═════ Quellenauszug ═════

Das Varna-System

Karma - Das Futter für die Seele
Meinung

Das Kastensystem ist eine unbestreitbare Realität der indischen Sozialstruktur. Seine erheblichen Auswirkungen auf die Gesellschaft und das Leben vieler Inder seit uralter Zeit sind nicht zu leugnen. Der Einfluss des Kastensystems in Indien ist allumfassend, weil die praktischen Auswirkungen, die sich daraus ergeben, jeden einzelnen Aspekt des indischen Lebens durchdrungen haben. Das Kastensystem hat nicht nur die Sozialstrukturen und das Glaubenssystem in Indien maßgeblich beeinflusst, sondern seit jeher auch die politischen und wirtschaftlichen Gegebenheiten dieses Landes.

Das Kastensystem ist eine moderne Ausprägung des alten Varna-Systems. Der Begriff „Varna“ stammt aus dem Sanskrit und bedeutet so viel wie zählen, klassifizieren, beschreiben oder auch wählen. Die früheste Erwähnung des Varna-Systems wurde im Vers „Purusa Sukta“ im Rigveda gefunden. Der Rigveda ist einer der vier Veden; die drei anderen sind das Yajurveda, der Samaveda und der Atharvaveda. Die Veden sind im vedischen Sanskrit verfasste antike Schriften oder auch Wissenssammlungen. Nach der Auffassung des Hinduismus wurden die Veden von den Weisen des alten Indiens nach göttlichen Offenbarungen verfasst.

═════

● Aufgaben:
- a) Stimmen die folgenden Aussagen mit dem Text über das Varna-System überein? Antworte jeweils mit Ja oder Nein und zitiere die entscheidenden Worte wörtlich: (i) Der Begriff „Varna“ kommt aus dem Sanskrit. (ii) Die früheste Erwähnung des Varna-Systems findet sich im Atharvaveda. (iii) Das Kastensystem hat nur die Sozialstrukturen Indiens beeinflusst, nicht aber dessen Wirtschaft.
- b) Schreib bitte den Text über das Varna-System im Anschluss an seinen letzten Satz weiter.

═════ Datensatzauszüge ═════

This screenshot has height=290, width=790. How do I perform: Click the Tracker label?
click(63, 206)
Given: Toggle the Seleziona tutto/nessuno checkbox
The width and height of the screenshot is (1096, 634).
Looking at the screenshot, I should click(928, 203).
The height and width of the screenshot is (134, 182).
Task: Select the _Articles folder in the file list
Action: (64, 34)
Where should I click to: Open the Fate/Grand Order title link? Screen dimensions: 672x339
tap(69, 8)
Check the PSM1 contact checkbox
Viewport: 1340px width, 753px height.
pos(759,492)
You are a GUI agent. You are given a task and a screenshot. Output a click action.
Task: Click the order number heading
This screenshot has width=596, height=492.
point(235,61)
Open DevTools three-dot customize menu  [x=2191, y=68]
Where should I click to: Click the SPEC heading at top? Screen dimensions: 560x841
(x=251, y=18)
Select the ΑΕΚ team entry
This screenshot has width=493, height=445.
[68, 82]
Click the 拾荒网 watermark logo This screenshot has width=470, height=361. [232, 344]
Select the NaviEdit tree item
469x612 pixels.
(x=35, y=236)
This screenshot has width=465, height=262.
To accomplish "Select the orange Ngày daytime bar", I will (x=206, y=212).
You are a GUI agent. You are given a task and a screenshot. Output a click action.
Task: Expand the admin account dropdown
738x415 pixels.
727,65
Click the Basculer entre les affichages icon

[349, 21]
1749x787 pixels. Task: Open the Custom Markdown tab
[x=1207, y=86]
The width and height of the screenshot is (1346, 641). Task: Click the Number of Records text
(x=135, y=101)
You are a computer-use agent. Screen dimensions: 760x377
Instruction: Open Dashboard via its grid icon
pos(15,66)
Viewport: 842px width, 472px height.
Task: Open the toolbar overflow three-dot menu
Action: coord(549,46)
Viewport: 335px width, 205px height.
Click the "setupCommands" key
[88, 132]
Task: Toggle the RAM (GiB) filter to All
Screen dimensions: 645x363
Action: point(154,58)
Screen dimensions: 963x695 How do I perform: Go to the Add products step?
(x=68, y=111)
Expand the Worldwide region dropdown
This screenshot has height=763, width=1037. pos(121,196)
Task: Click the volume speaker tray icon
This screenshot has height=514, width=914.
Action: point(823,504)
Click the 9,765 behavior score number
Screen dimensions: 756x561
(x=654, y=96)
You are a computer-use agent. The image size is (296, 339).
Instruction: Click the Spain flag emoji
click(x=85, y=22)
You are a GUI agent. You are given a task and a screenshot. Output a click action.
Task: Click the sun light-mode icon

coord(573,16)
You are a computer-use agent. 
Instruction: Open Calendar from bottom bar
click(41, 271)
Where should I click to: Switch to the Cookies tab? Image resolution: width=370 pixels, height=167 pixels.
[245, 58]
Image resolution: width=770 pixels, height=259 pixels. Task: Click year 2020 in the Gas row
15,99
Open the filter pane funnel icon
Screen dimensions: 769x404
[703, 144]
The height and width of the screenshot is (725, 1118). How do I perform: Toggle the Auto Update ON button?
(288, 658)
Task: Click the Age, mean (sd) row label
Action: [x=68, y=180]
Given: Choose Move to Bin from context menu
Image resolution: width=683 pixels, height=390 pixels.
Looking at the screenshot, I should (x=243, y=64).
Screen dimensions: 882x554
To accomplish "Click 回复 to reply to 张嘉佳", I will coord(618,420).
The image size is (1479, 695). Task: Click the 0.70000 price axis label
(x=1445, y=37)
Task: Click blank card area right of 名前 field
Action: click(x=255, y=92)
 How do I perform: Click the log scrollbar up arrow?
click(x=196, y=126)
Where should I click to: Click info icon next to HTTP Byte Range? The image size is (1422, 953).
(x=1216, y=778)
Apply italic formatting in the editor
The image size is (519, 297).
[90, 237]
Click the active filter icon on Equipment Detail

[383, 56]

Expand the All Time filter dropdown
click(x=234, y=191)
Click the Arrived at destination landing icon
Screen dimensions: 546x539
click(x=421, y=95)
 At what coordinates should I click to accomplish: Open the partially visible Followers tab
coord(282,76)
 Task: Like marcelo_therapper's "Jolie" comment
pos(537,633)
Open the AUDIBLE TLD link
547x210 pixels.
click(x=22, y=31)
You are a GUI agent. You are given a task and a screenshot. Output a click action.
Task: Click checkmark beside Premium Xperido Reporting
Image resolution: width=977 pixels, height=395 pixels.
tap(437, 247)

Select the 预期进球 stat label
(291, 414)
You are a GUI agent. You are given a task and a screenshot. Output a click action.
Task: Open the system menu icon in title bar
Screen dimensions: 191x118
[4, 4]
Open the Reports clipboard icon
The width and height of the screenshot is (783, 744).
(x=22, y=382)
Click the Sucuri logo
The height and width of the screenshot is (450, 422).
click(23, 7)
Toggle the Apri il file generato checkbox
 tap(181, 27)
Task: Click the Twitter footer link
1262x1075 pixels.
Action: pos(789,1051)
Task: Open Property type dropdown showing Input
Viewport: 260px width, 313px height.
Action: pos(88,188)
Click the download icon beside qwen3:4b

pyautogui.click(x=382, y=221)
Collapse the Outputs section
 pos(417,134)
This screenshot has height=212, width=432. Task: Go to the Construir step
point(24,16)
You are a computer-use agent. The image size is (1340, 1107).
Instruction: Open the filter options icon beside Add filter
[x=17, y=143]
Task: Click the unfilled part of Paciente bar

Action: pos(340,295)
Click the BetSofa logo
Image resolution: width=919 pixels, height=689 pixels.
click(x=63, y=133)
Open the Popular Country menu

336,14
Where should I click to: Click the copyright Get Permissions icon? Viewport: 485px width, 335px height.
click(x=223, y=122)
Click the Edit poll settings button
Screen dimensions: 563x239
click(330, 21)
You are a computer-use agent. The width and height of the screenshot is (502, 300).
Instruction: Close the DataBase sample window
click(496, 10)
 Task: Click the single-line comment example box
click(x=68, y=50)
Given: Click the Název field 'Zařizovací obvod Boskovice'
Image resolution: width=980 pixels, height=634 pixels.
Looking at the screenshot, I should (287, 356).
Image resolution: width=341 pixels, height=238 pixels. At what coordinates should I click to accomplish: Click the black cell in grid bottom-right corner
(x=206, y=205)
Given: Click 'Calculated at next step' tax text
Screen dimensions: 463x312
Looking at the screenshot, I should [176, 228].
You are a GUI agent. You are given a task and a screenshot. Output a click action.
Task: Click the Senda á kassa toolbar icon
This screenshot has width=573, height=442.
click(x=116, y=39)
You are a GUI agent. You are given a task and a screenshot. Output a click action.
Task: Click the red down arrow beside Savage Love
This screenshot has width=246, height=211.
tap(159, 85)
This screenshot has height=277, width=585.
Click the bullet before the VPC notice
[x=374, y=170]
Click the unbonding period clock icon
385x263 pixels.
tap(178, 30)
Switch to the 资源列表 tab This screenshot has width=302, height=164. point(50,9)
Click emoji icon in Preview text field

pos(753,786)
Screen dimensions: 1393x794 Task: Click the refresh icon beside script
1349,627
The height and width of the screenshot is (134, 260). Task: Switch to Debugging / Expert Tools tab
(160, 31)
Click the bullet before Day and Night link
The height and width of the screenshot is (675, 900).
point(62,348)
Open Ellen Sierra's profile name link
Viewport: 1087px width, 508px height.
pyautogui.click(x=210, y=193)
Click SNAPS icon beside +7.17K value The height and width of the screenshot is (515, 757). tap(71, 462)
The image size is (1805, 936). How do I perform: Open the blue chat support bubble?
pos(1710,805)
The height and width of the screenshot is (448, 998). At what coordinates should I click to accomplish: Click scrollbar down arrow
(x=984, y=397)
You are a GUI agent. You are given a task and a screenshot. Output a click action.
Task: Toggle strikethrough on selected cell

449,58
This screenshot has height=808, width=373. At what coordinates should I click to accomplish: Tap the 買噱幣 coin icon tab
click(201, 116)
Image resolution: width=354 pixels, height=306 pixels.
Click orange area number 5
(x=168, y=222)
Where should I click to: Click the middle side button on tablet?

═════

● Lösungen:
- a)
(i) Ja: »Der Begriff „Varna“ stammt aus dem Sanskrit«
(ii) Nein: »Die früheste Erwähnung des Varna-Systems wurde im Vers „Purusa Sukta“ im Rigveda gefunden.«
(iii) Nein: »sondern seit jeher auch die politischen und wirtschaftlichen Gegebenheiten dieses Landes«

- b)
Tatsächlich wird das Varna-System in vielen anderen alten Texten, die sich auf dem indischen Subkontinent entwickelt haben, intensiv diskutiert, wie etwa im Manusmriti, in den Dharma-Shastras sowie in buddhistischen Texten ebenso wie in Texten des Jainismus wie den Adi Puranas.

Entsprechend diesen alten Texten wurde die Gesellschaft in vier Varnas eingeteilt: BrahmanenKshatriyas, Vaishyas und Shudras. Viele Formen der Diskriminierung, die im heutigen Indien stattfinden, liegen im Varna-System begründet, und man geht allgemein davon aus, dass diese vier Varnas eine hierarchische Natur haben. Auch unsere gegenwärtige Sozialstruktur ist stark durch das Varna-System beeinflusst, dessen Zuordnungen grundsätzlich mit der Geburt verbunden sind. Weiterhin wird das Varna-System im Sinne von Reinheit und Unreinheit verstanden.

Doch lässt sich dieses Verständnis mit den Veden und den vielen anderen antiken Texten eigentlich gar nicht begründen. Ich möchte hier daher ein alternatives Verständnis des Varna-Systems vorstellen, das von den antiken Texten ausgeht.

Entsprechend der Veden repräsentieren die vier Varnas – Brahmanen, Kshatriyas, Vaishyas and Shudras – den Mund, die Arme, die Schenkel und die Füße eines Pirat Purusha (Purusha bedeutet Mann), eines urtümlichen Purusha. Auf der Basis einer solchen metaphorischen Kategorisierung begann der Glaube zu wurzeln, dass die Brahmanen eine hohe und die Shudras eine niedere Stellung einnehmen.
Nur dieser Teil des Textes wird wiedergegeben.